With business, cost efficiency is king, and the winners (so far) in crude exports have been facilities like the Enbridge Ingleside Energy Center (EIEC) and Gibson Energy’s South Texas Gateway (STG; also in Ingleside, TX) that can dock and partially load 2-MMbbl Very Large Crude Carriers (VLCCs), which enable huge quantities of crude to be shipped over long distances at the lowest cost per barrel. The two-thirds-full VLCCs out of EIEC and STG are then topped off with only a single round of reverse lightering in the Gulf of Mexico (GOM).
To draw incremental export barrels — and get a leg up on EIEC and STG — some of the biggest names in the oil industry have been working to advance their proposals for deepwater export terminals off the Texas coast that could fully load VLCCs at their facilities. That means no reverse lightering. Currently, only one facility — the Louisiana Offshore Oil Port (LOOP), an oil import terminal revamped a few years ago to handle crude exports as well — can fully load a VLCC, but its access to the light-sweet Permian barrels that drive the export market is limited (see Keep On Loving You, for more on LOOP).Â
The four deepwater single-point mooring (SPM) projects under development are: Enterprise Products Partners’ Sea Port Oil Terminal (SPOT); Energy Transfer’s (ET) Blue Marlin; Sentinel Midstream’s Texas GulfLink; and Phillips 66 (P66) and Trafigura’s Bluewater Texas. The most advanced of them is SPOT, which received its deepwater port license from the U.S. Department of Transportation’s Maritime Administration (MARAD) on April 9.
If one or more of the offshore export proposals crosses the finish line there would be major shifts in pipeline flows between West Texas and the Gulf Coast, and identifying and understanding the various scenarios is critically important for a wide range of industry players, including producers, shippers, midstream companies and exporters.

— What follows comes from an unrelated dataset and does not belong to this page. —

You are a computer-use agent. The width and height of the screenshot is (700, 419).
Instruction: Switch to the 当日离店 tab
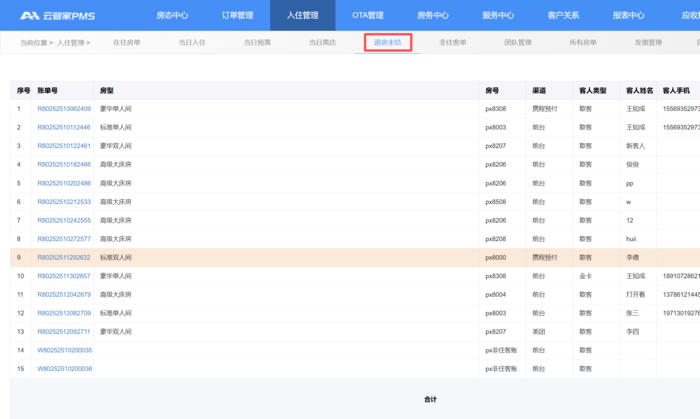[x=322, y=43]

Our new Drill Down Report gives shape to the major issues at hand. In Section 2, we explain that the Permian has a history of having either too much or too little crude oil takeaway capacity, especially to the Gulf Coast, the preferred outlet for shippers. For example, in 2018-19, a sharp run-up in crude production left shippers scrambling to find pipeline space. That problem was largely solved by the addition of three new Permian-to-Corpus pipes in the second half of  2019 (EPIC Crude, with a 900-Mb/d nameplate capacity but initially configured to move 400 Mb/d and then 600 Mb/d; the 670-Mb/d Cactus II, which started at 585 Mb/d; and the 900-Mb/d Gray Oak). The subsequent completion of the 1.5-MMb/d Wink-to-Webster (W2W) combo pipeline added capacity to the Houston area. Then COVID hit, demand cratered, and what had been needed Permian takeaway capacity quickly became excess.

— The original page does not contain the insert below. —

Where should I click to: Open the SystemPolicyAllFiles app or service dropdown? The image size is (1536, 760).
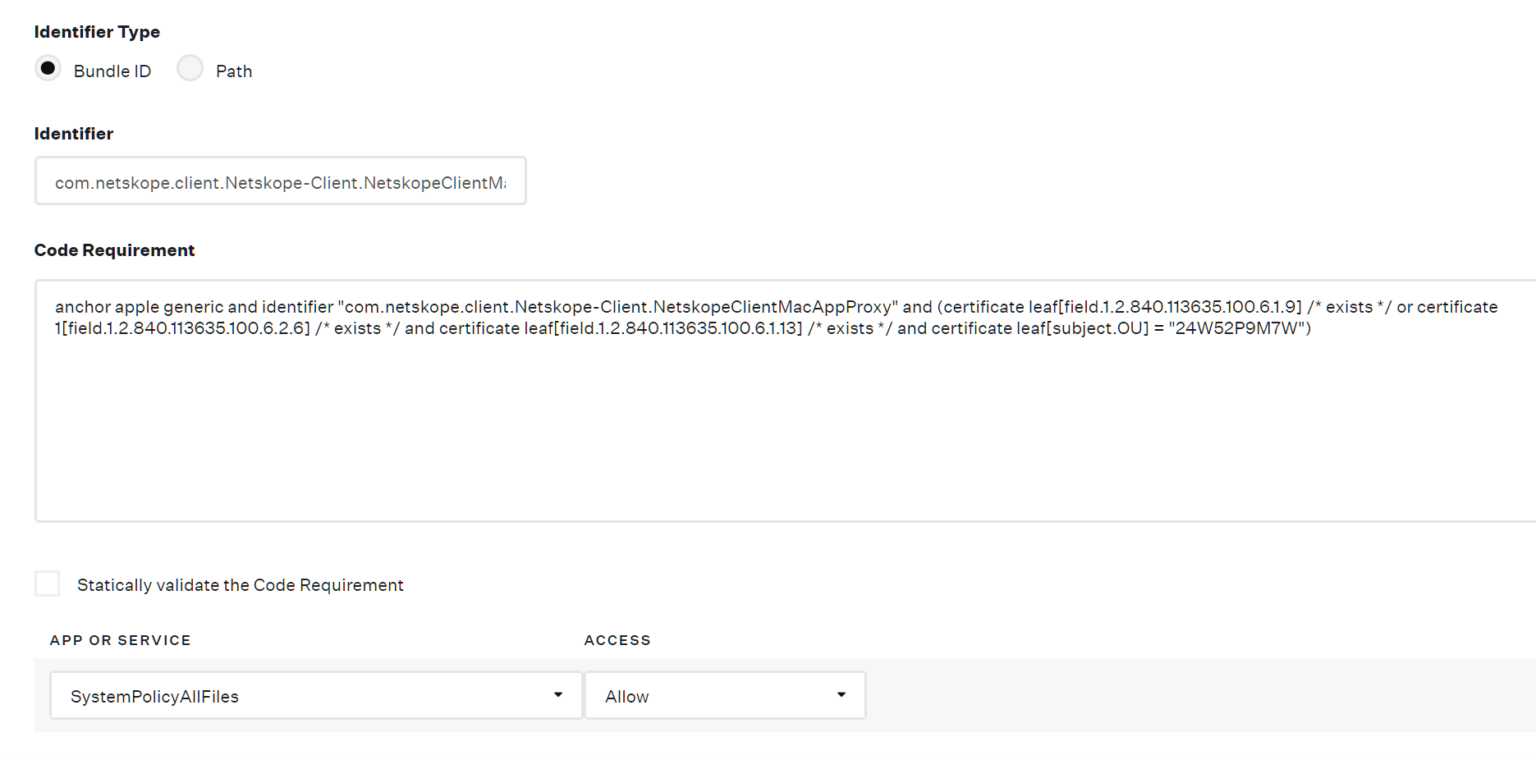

Permian crude oil production rebounded as the pandemic abated, of course, and that has driven up pipeline utilization. But the relative pull from the Gulf Coast’s major oil hubs — Corpus Christi, Houston and Nederland/Beaumont — varies, and that’s largely tied to their unique dynamics. Generally speaking, Corpus’s focus is on crude exports, while Houston has substantial refining capacity as well as exports. Nederland/Beaumont, in turn, is mostly a refining center with some crude exports.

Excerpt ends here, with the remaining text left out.